#### Work to be completed:
Every line of the listing is to be returned exactly as given.

#### Records provided:
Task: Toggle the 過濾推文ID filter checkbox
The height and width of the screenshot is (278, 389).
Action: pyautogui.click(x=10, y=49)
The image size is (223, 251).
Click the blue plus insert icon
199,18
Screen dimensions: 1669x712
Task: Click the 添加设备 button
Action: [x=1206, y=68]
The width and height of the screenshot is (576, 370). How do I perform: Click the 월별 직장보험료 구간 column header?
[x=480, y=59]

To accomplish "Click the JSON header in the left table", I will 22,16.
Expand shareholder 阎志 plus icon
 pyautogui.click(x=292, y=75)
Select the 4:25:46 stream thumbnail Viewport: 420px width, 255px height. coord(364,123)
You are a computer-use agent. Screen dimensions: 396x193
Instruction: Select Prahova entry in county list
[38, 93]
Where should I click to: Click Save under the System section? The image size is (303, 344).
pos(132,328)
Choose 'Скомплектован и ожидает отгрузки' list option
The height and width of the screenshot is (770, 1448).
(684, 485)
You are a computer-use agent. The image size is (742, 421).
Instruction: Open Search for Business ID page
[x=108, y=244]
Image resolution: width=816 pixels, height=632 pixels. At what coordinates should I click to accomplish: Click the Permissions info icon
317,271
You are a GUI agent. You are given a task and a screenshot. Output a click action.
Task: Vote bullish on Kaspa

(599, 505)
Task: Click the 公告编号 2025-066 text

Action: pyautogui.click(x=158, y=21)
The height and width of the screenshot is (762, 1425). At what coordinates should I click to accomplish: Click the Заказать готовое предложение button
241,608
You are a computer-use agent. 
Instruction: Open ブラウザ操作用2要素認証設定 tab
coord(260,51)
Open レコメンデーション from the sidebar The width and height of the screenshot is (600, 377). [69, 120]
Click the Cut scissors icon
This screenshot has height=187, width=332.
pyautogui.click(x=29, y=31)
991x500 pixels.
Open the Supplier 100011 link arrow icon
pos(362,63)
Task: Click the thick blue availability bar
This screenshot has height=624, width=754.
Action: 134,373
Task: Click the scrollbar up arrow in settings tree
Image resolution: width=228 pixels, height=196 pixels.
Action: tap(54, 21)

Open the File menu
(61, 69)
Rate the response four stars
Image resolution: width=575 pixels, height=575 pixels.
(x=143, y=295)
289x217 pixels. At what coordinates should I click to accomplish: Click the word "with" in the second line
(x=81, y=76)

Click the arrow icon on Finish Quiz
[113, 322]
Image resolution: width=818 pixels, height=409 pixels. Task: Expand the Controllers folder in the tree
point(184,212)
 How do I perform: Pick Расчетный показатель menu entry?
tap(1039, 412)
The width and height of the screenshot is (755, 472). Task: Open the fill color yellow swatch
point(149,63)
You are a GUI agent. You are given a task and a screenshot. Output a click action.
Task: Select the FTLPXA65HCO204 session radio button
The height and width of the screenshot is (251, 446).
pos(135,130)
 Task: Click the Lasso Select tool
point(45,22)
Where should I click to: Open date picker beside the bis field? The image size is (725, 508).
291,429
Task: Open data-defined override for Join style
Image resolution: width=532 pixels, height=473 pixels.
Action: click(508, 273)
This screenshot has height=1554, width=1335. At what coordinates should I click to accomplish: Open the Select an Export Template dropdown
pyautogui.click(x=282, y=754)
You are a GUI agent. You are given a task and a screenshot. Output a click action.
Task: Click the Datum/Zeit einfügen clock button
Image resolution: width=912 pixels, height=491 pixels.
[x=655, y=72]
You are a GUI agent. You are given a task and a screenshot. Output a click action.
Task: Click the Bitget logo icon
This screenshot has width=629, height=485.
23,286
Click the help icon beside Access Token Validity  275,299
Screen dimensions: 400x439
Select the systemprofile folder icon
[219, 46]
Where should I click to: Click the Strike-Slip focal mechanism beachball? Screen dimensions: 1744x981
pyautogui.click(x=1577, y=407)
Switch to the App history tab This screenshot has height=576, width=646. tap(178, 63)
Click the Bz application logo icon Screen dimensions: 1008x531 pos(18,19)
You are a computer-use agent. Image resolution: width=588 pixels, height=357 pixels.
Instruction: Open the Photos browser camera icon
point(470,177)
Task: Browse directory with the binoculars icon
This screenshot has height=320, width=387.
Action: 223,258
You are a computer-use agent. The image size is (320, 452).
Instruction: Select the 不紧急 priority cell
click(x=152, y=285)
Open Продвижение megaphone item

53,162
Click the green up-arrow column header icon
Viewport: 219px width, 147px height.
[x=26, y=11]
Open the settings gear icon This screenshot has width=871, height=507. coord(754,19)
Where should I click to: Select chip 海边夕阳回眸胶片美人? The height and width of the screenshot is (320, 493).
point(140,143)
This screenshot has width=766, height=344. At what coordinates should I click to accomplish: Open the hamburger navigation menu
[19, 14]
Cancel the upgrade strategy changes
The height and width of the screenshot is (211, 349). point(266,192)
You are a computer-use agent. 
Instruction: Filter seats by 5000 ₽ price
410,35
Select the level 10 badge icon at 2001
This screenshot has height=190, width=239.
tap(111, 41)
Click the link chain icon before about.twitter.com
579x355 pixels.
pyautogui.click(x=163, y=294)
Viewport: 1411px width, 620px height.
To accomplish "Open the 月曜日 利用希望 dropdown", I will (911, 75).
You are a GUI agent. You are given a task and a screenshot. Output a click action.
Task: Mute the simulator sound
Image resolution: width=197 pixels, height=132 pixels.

#### Task answer:
Task: Toggle the 過濾推文ID filter checkbox
The height and width of the screenshot is (278, 389).
Action: pyautogui.click(x=10, y=49)
The image size is (223, 251).
Click the blue plus insert icon
199,18
Screen dimensions: 1669x712
Task: Click the 添加设备 button
Action: [x=1206, y=68]
The width and height of the screenshot is (576, 370). How do I perform: Click the 월별 직장보험료 구간 column header?
[x=480, y=59]

To accomplish "Click the JSON header in the left table", I will 22,16.
Expand shareholder 阎志 plus icon
 pyautogui.click(x=292, y=75)
Select the 4:25:46 stream thumbnail Viewport: 420px width, 255px height. coord(364,123)
You are a computer-use agent. Screen dimensions: 396x193
Instruction: Select Prahova entry in county list
[38, 93]
Where should I click to: Click Save under the System section? The image size is (303, 344).
pos(132,328)
Choose 'Скомплектован и ожидает отгрузки' list option
The height and width of the screenshot is (770, 1448).
(684, 485)
You are a computer-use agent. The image size is (742, 421).
Instruction: Open Search for Business ID page
[x=108, y=244]
Image resolution: width=816 pixels, height=632 pixels. At what coordinates should I click to accomplish: Click the Permissions info icon
317,271
You are a GUI agent. You are given a task and a screenshot. Output a click action.
Task: Vote bullish on Kaspa

(599, 505)
Task: Click the 公告编号 2025-066 text

Action: pyautogui.click(x=158, y=21)
The height and width of the screenshot is (762, 1425). At what coordinates should I click to accomplish: Click the Заказать готовое предложение button
241,608
You are a computer-use agent. 
Instruction: Open ブラウザ操作用2要素認証設定 tab
coord(260,51)
Open レコメンデーション from the sidebar The width and height of the screenshot is (600, 377). [69, 120]
Click the Cut scissors icon
This screenshot has height=187, width=332.
pyautogui.click(x=29, y=31)
991x500 pixels.
Open the Supplier 100011 link arrow icon
pos(362,63)
Task: Click the thick blue availability bar
This screenshot has height=624, width=754.
Action: 134,373
Task: Click the scrollbar up arrow in settings tree
Image resolution: width=228 pixels, height=196 pixels.
Action: tap(54, 21)

Open the File menu
(61, 69)
Rate the response four stars
Image resolution: width=575 pixels, height=575 pixels.
(x=143, y=295)
289x217 pixels. At what coordinates should I click to accomplish: Click the word "with" in the second line
(x=81, y=76)

Click the arrow icon on Finish Quiz
[113, 322]
Image resolution: width=818 pixels, height=409 pixels. Task: Expand the Controllers folder in the tree
point(184,212)
 How do I perform: Pick Расчетный показатель menu entry?
tap(1039, 412)
The width and height of the screenshot is (755, 472). Task: Open the fill color yellow swatch
point(149,63)
You are a GUI agent. You are given a task and a screenshot. Output a click action.
Task: Select the FTLPXA65HCO204 session radio button
The height and width of the screenshot is (251, 446).
pos(135,130)
 Task: Click the Lasso Select tool
point(45,22)
Where should I click to: Open date picker beside the bis field? The image size is (725, 508).
291,429
Task: Open data-defined override for Join style
Image resolution: width=532 pixels, height=473 pixels.
Action: click(508, 273)
This screenshot has height=1554, width=1335. At what coordinates should I click to accomplish: Open the Select an Export Template dropdown
pyautogui.click(x=282, y=754)
You are a GUI agent. You are given a task and a screenshot. Output a click action.
Task: Click the Datum/Zeit einfügen clock button
Image resolution: width=912 pixels, height=491 pixels.
[x=655, y=72]
You are a GUI agent. You are given a task and a screenshot. Output a click action.
Task: Click the Bitget logo icon
This screenshot has width=629, height=485.
23,286
Click the help icon beside Access Token Validity  275,299
Screen dimensions: 400x439
Select the systemprofile folder icon
[219, 46]
Where should I click to: Click the Strike-Slip focal mechanism beachball? Screen dimensions: 1744x981
pyautogui.click(x=1577, y=407)
Switch to the App history tab This screenshot has height=576, width=646. tap(178, 63)
Click the Bz application logo icon Screen dimensions: 1008x531 pos(18,19)
You are a computer-use agent. Image resolution: width=588 pixels, height=357 pixels.
Instruction: Open the Photos browser camera icon
point(470,177)
Task: Browse directory with the binoculars icon
This screenshot has height=320, width=387.
Action: 223,258
You are a computer-use agent. The image size is (320, 452).
Instruction: Select the 不紧急 priority cell
click(x=152, y=285)
Open Продвижение megaphone item

53,162
Click the green up-arrow column header icon
Viewport: 219px width, 147px height.
[x=26, y=11]
Open the settings gear icon This screenshot has width=871, height=507. coord(754,19)
Where should I click to: Select chip 海边夕阳回眸胶片美人? The height and width of the screenshot is (320, 493).
point(140,143)
This screenshot has width=766, height=344. At what coordinates should I click to accomplish: Open the hamburger navigation menu
[19, 14]
Cancel the upgrade strategy changes
The height and width of the screenshot is (211, 349). point(266,192)
You are a computer-use agent. 
Instruction: Filter seats by 5000 ₽ price
410,35
Select the level 10 badge icon at 2001
This screenshot has height=190, width=239.
tap(111, 41)
Click the link chain icon before about.twitter.com
579x355 pixels.
pyautogui.click(x=163, y=294)
Viewport: 1411px width, 620px height.
To accomplish "Open the 月曜日 利用希望 dropdown", I will (911, 75).
You are a GUI agent. You are given a task and a screenshot. Output a click action.
Task: Mute the simulator sound
Image resolution: width=197 pixels, height=132 pixels.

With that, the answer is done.